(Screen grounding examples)
◆ ◆ ◆ ◆ ◆

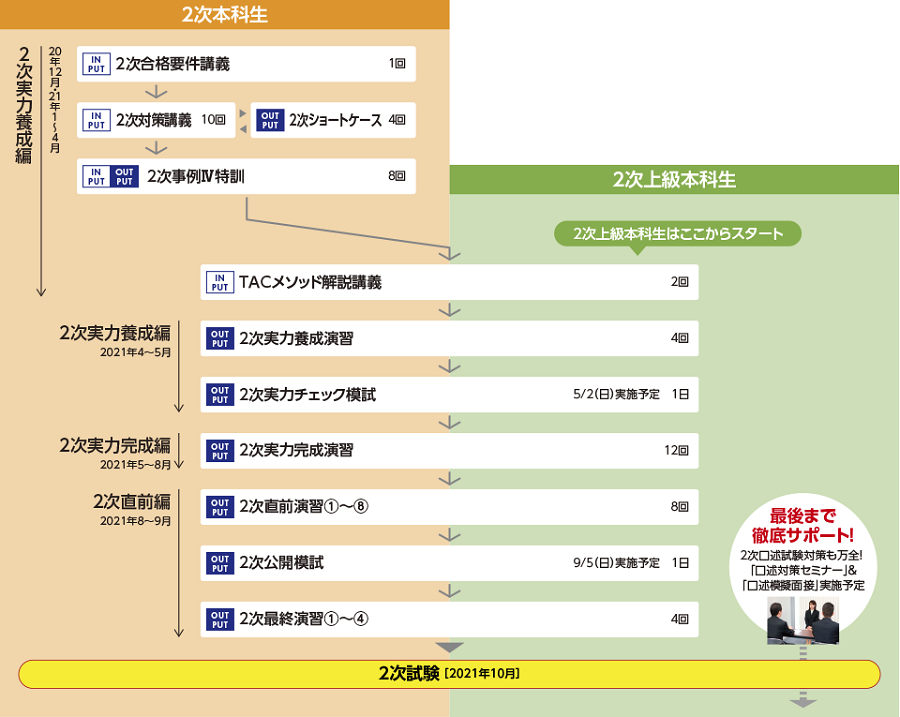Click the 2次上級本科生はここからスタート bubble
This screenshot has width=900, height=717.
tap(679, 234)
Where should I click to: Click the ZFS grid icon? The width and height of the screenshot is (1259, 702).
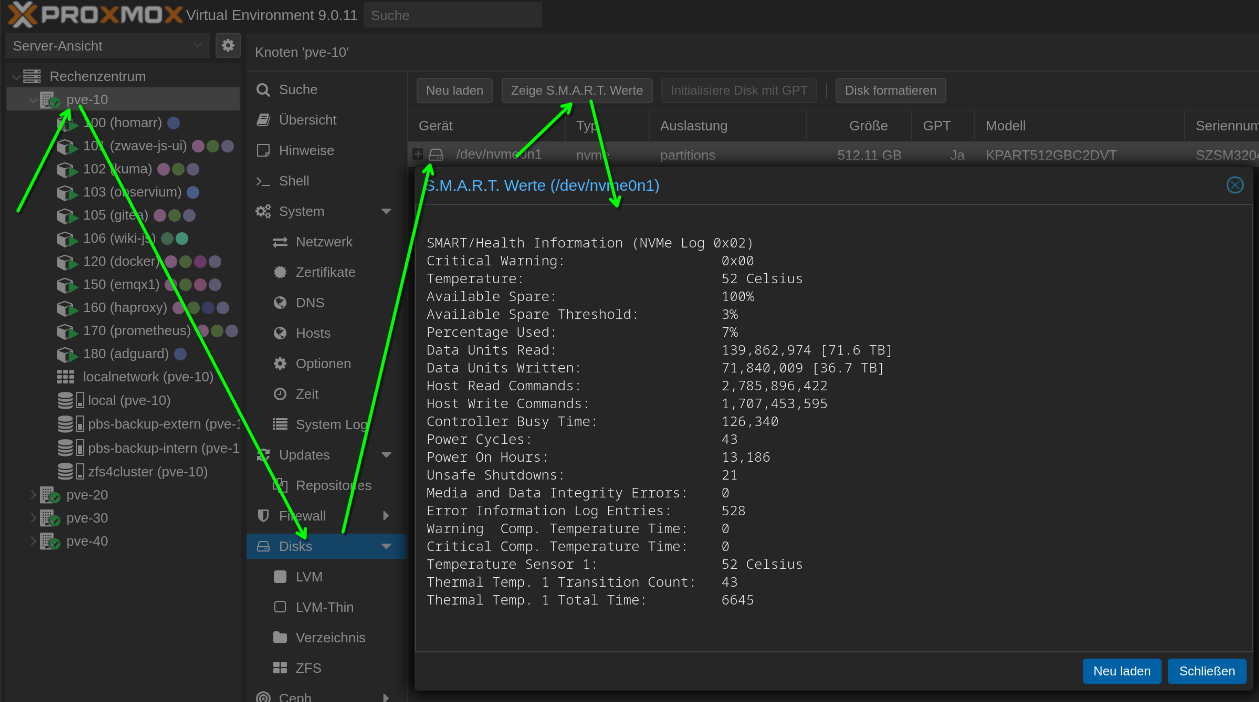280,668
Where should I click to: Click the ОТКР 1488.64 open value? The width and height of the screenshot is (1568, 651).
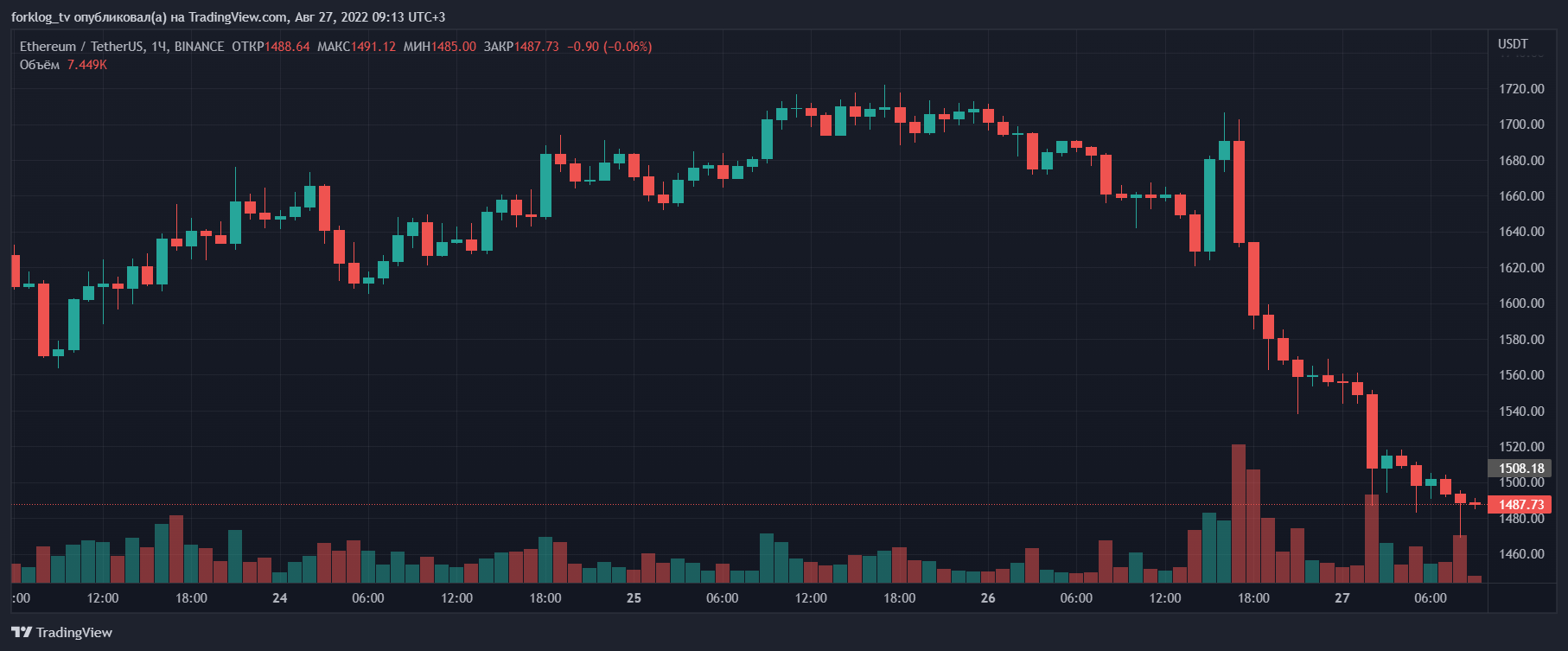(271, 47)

◆ ◆ ◆ ◆ ◆

- _Work instructions_
Please recast the entries above as a Markdown table with the columns "Row" and "Text", one numbered row per line and no blank lines. Omit the pictures from your answer.

- _Solution to this problem_
| Row | Text |
|---|---|
| 1 | Click the 2次上級本科生はここからスタート bubble |
| 2 | This screenshot has width=900, height=717. |
| 3 | tap(679, 234) |
| 4 | Where should I click to: Click the ZFS grid icon? The width and height of the screenshot is (1259, 702). |
| 5 | 280,668 |
| 6 | Where should I click to: Click the ОТКР 1488.64 open value? The width and height of the screenshot is (1568, 651). |
| 7 | (271, 47) |